▶ _REQUIRED ACTIONS_:
1. Reproduce the Simon Conway biography from "Moving to Israel" up to and including "company in the U.K.", with no changes.
2. Condense the paragraph of the Simon Conway biography beginning "He moved to Orlando, Florida" into a bulleted list of its main facts.
3. According to the Simon Conway biography, at which publication did Conway begin his professional career?

Simon Conway is a London-born radio show host and public speaker who hosts a talk show on WHO-AM in Des Moines, Iowa.

Early life
Conway was born in London, England and raised in nearby Wellesden. There he got the journalism bug at a young age:

Moving to Israel as a teenager, Conway began his professional career as a 16-year-old journalist at The Jerusalem Post (in 1976). From the age of 18, back in the U.K., he was "doing shifts" on the Sunday Mirror and News of the World. He went undercover to investigative "the awful Children of God sect" and "stuff for Panorama on the National Front" back.

Career 
In the U.K. Conway was "doing almost daily hits" on BBC Radio 4 or Radio 5 Live. He had international media in his studio on a regular basis, while being "constantly interviewed" by U.S. media—with "multiple appearances" on C-Span, CNN, and Fox News. He ran a successful corporate communications company in the U.K.

He moved to Orlando, Florida, in 2001, entering the real estate business, which Conway discovered was highly competitive. “There are thousands of people selling real estate in Orlando, literally,” he said, which led Conway "to distinguish himself by buying time on the radio." When he got himself a one-hour weekend show he "fell in love with the medium." “From the very first moment I was on the air, I did not talk about real estate,” Conway recalls. “It was like an epiphany. I had come home.”

Conway "fell into a career as a fill-in talk show host," travelling across the U.S. working at “major, major stations”.

▶ _MATERIAL PROVIDED_:
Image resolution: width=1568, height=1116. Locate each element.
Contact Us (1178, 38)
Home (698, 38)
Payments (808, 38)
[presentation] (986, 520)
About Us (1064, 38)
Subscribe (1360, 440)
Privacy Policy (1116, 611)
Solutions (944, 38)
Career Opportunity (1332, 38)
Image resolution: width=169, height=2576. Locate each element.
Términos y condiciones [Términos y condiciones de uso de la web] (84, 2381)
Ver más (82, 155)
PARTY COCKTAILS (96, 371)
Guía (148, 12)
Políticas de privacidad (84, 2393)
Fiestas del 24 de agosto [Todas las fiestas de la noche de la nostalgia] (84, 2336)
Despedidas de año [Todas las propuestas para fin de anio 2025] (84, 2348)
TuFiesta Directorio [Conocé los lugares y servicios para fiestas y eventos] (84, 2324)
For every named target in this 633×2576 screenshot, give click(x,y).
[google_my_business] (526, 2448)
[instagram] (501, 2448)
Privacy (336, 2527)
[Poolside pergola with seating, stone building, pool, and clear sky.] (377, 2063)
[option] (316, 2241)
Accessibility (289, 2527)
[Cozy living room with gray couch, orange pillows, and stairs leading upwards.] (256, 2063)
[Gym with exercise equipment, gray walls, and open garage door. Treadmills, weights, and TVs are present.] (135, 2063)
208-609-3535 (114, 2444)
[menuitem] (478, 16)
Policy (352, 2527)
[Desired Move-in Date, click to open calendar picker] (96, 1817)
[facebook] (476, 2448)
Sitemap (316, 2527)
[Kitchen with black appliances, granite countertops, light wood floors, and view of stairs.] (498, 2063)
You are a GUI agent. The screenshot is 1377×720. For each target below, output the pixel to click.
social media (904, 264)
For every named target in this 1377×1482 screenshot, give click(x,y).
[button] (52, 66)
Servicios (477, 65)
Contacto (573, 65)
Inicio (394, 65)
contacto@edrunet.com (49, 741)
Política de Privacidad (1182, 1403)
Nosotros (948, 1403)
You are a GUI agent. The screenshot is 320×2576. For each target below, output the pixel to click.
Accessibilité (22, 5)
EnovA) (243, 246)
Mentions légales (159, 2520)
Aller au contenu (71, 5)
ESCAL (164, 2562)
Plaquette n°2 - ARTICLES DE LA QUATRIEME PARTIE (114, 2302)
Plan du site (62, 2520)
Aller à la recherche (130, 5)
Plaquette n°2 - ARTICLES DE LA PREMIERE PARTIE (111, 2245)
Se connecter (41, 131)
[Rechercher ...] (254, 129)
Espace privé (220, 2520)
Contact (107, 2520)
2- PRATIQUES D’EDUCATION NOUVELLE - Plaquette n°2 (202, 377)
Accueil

▶ _SOLUTIONS BY TASK_:
1.
Moving to Israel as a teenager, Conway began his professional career as a 16-year-old journalist at The Jerusalem Post (in 1976). From the age of 18, back in the U.K., he was "doing shifts" on the Sunday Mirror and News of the World. He went undercover to investigative "the awful Children of God sect" and "stuff for Panorama on the National Front" back.

Career 
In the U.K. Conway was "doing almost daily hits" on BBC Radio 4 or Radio 5 Live. He had international media in his studio on a regular basis, while being "constantly interviewed" by U.S. media—with "multiple appearances" on C-Span, CNN, and Fox News. He ran a successful corporate communications company in the U.K.

2.
- Conway moved to Orlando, Florida, in 2001 and entered the real estate business.
- He found the field highly competitive, with thousands of people selling real estate in Orlando.
- To distinguish himself, he bought time on the radio.
- After getting a one-hour weekend show, he fell in love with the medium.
- From his first moment on the air he did not talk about real estate, describing the experience as an epiphany and a sense of having come home.

3. The Jerusalem Post.